Task objective: Where the line containing "523x1568 pixels." appears in the records below, begin there and repeat each line exactly through the final one, dropping all pictures.

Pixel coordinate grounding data
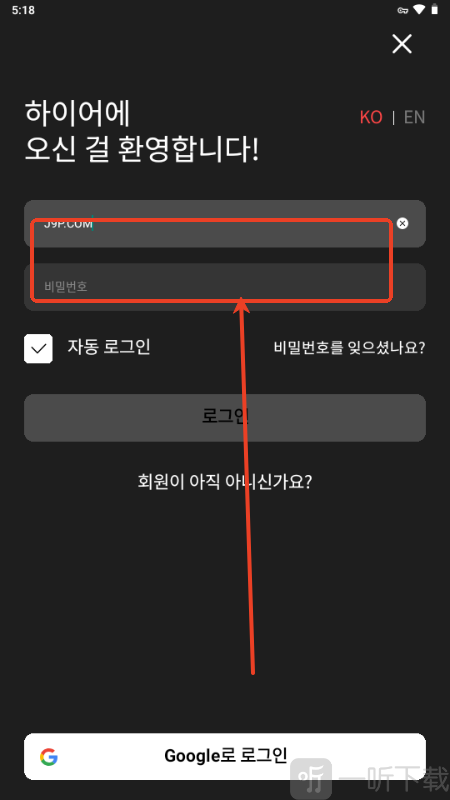Click the 一听下载 watermark text
Viewport: 450px width, 800px height.
click(394, 781)
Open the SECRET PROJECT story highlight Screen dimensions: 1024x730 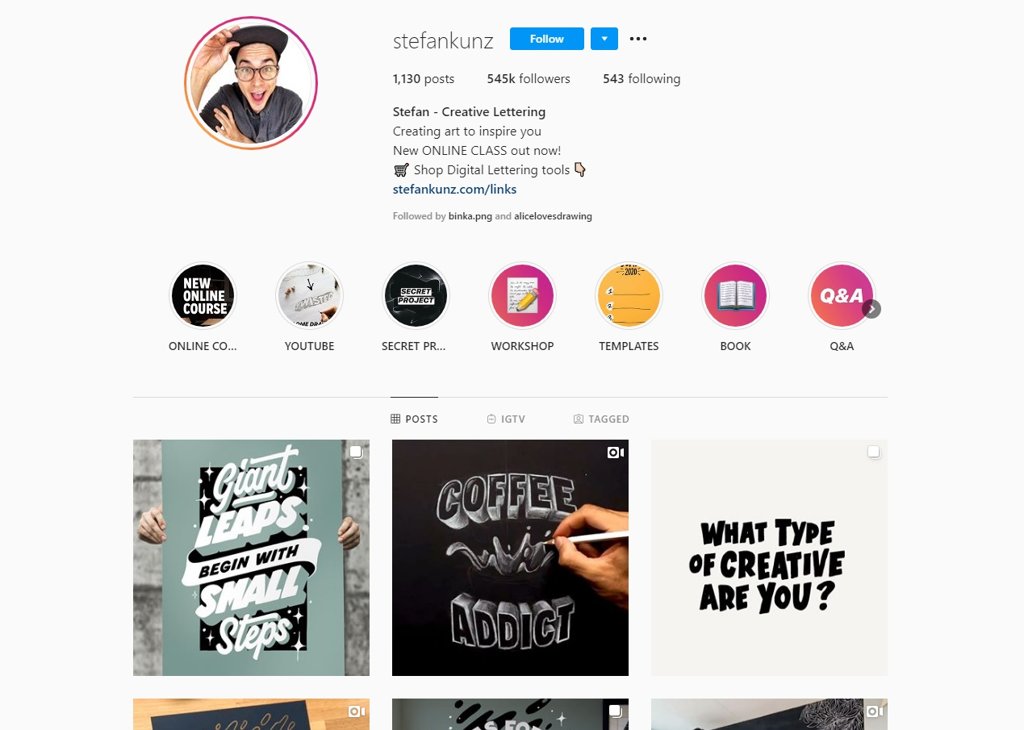415,296
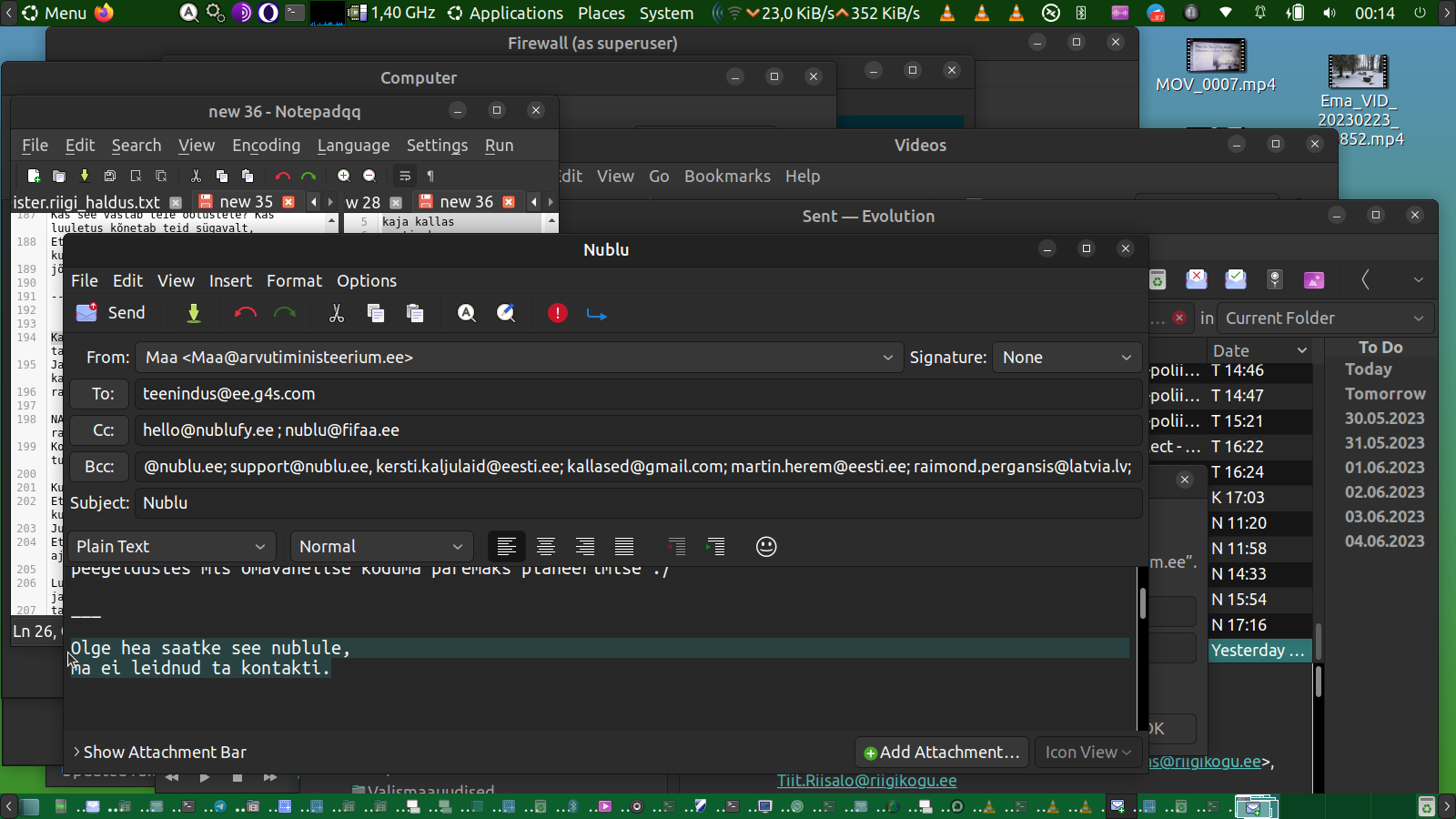1456x819 pixels.
Task: Toggle justified alignment in the composer
Action: pos(624,546)
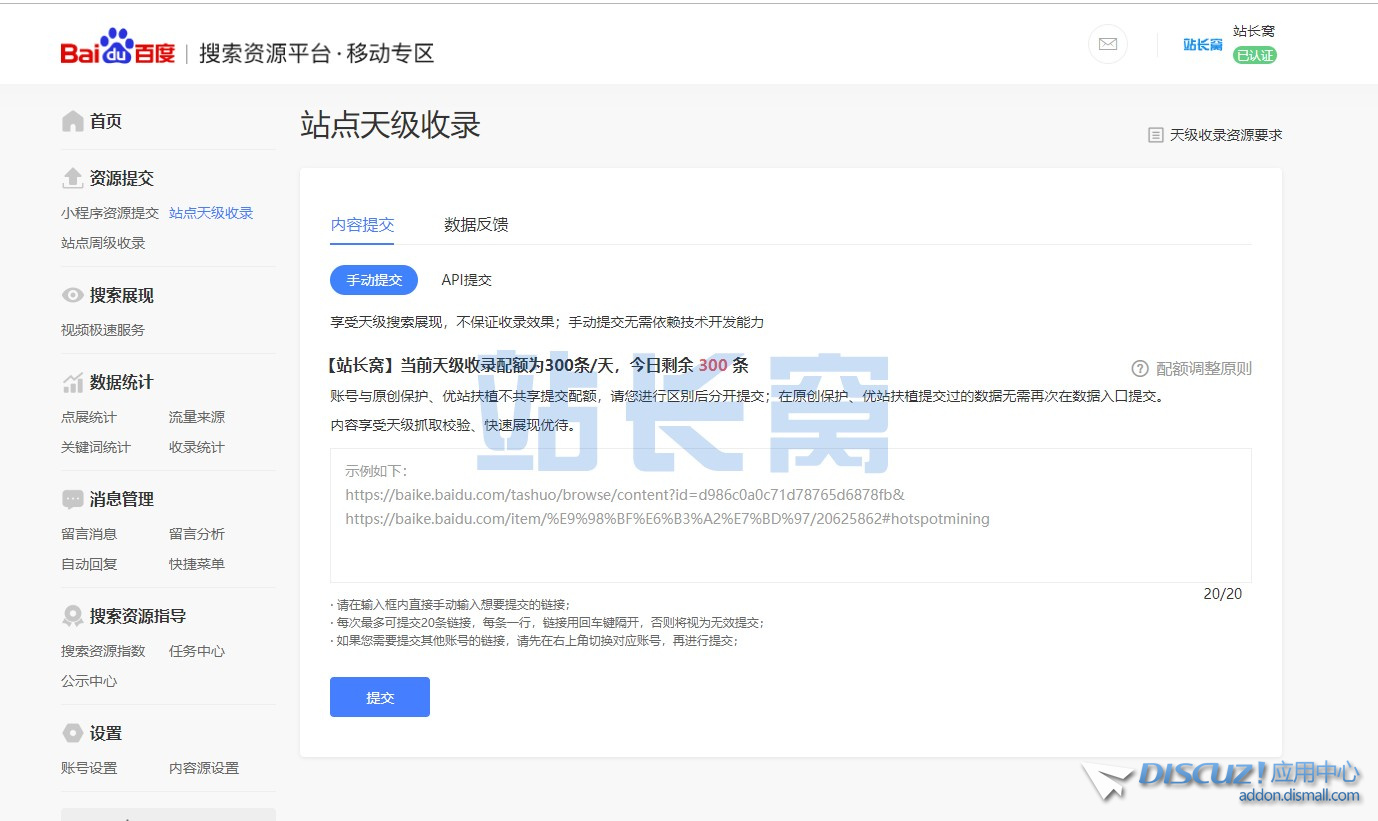Open 天级收录资源要求 link
Screen dimensions: 1378x821
(1215, 135)
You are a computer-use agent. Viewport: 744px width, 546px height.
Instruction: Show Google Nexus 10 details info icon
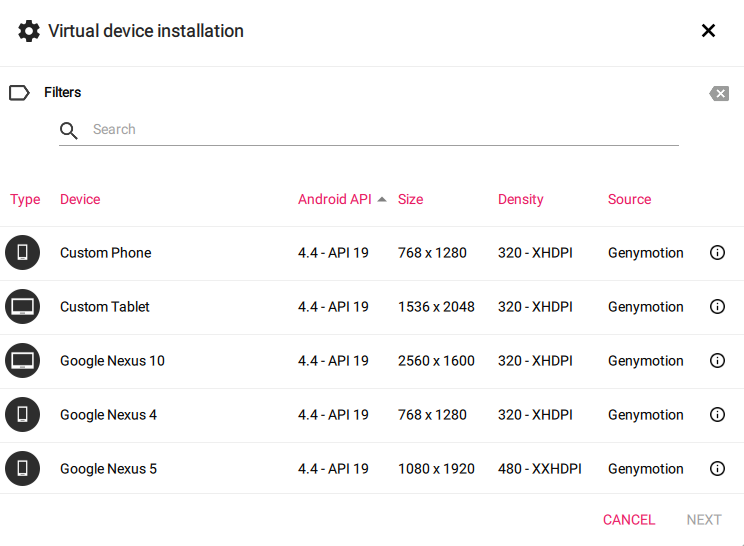(x=717, y=361)
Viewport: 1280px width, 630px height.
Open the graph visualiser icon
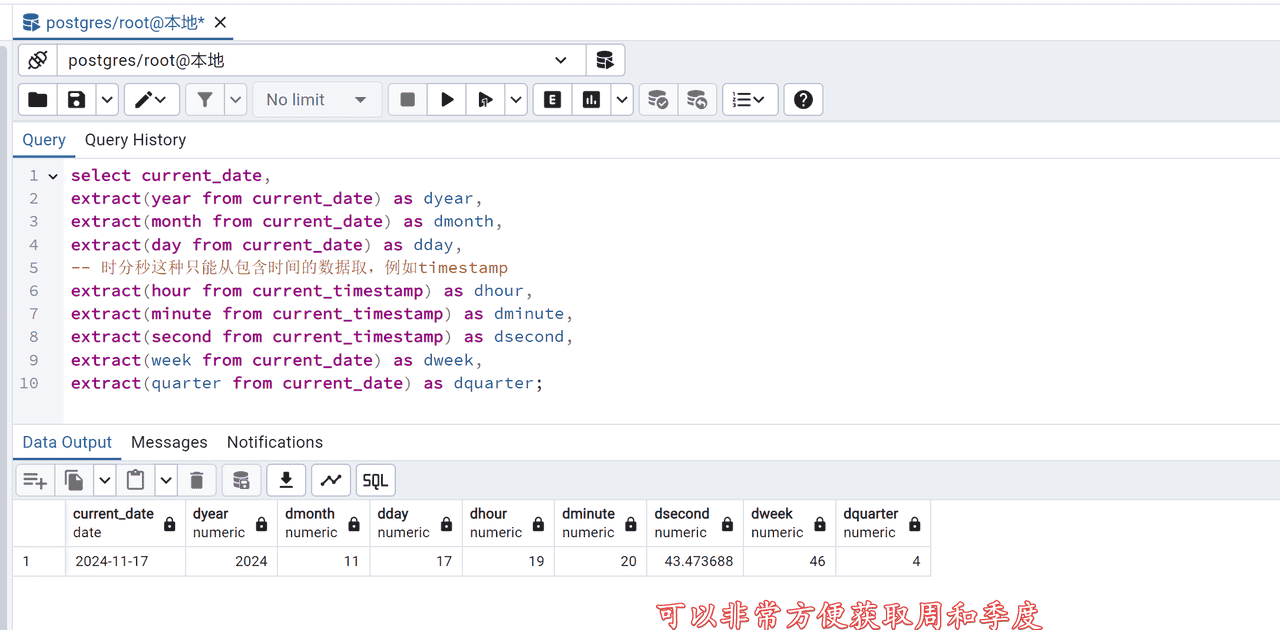coord(331,481)
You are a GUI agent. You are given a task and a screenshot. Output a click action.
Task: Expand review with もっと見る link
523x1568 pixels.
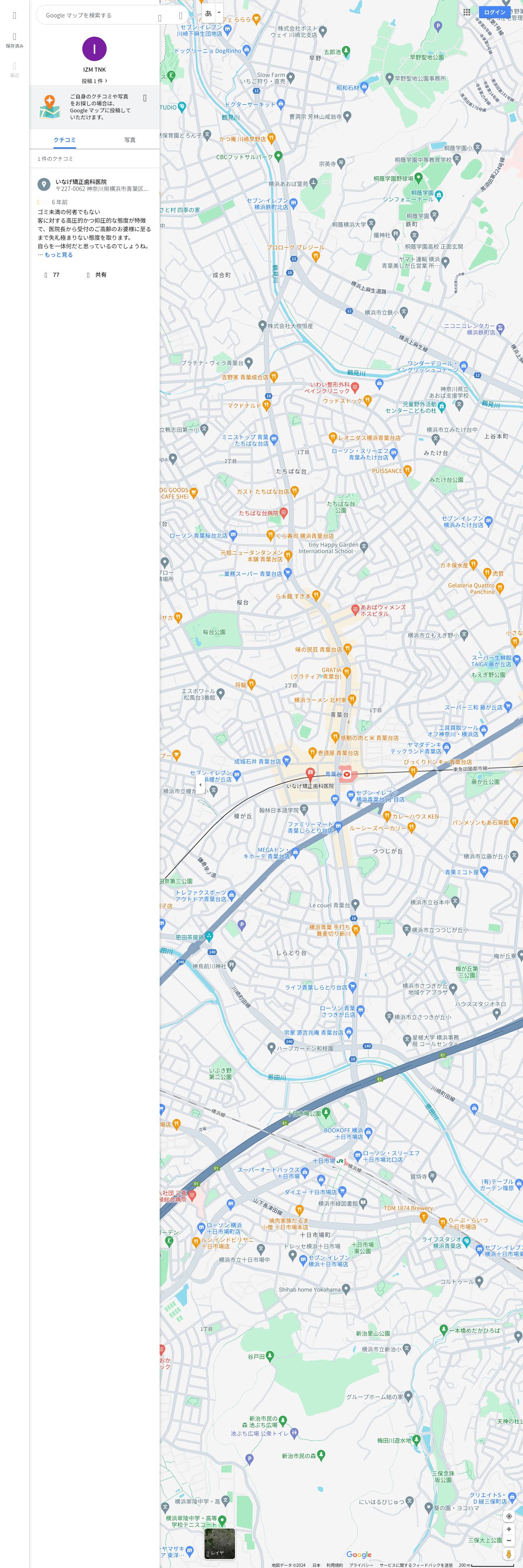(x=58, y=255)
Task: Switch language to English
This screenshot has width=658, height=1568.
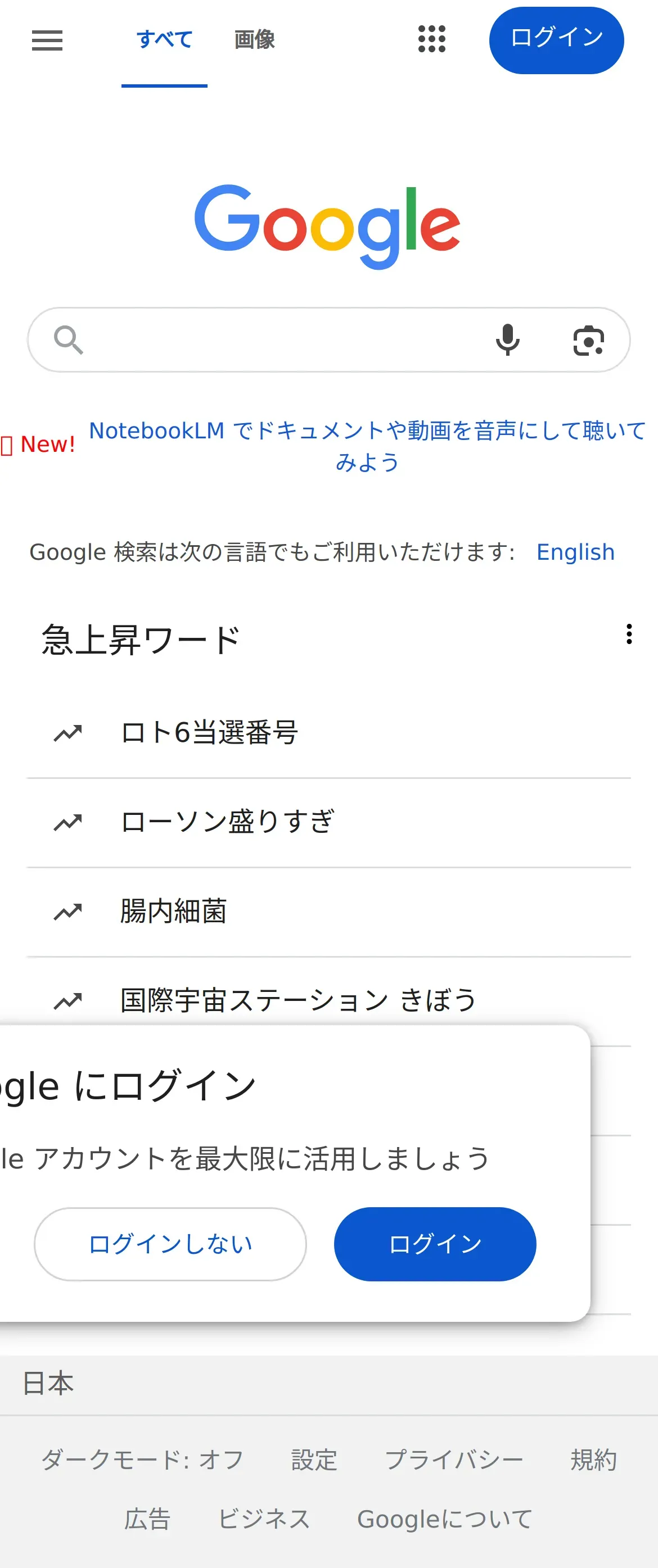Action: click(576, 552)
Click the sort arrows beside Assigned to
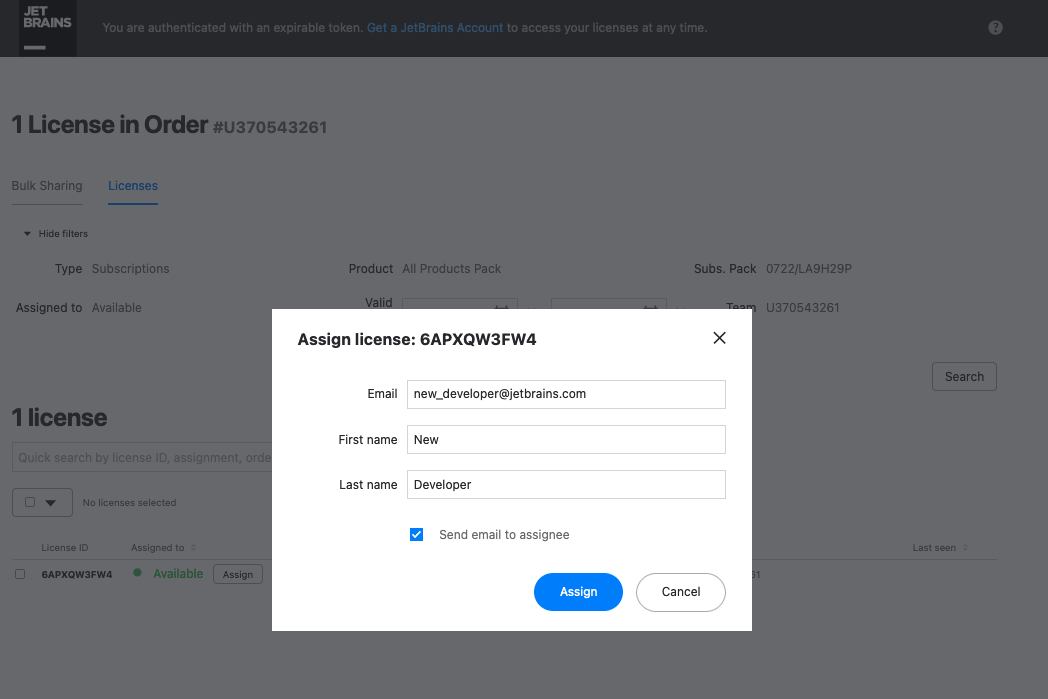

Solution for this task:
523x1568 pixels.
(x=58, y=255)
Task: Switch language to English
This screenshot has width=658, height=1568.
Action: click(576, 552)
Click the sort arrows beside Assigned to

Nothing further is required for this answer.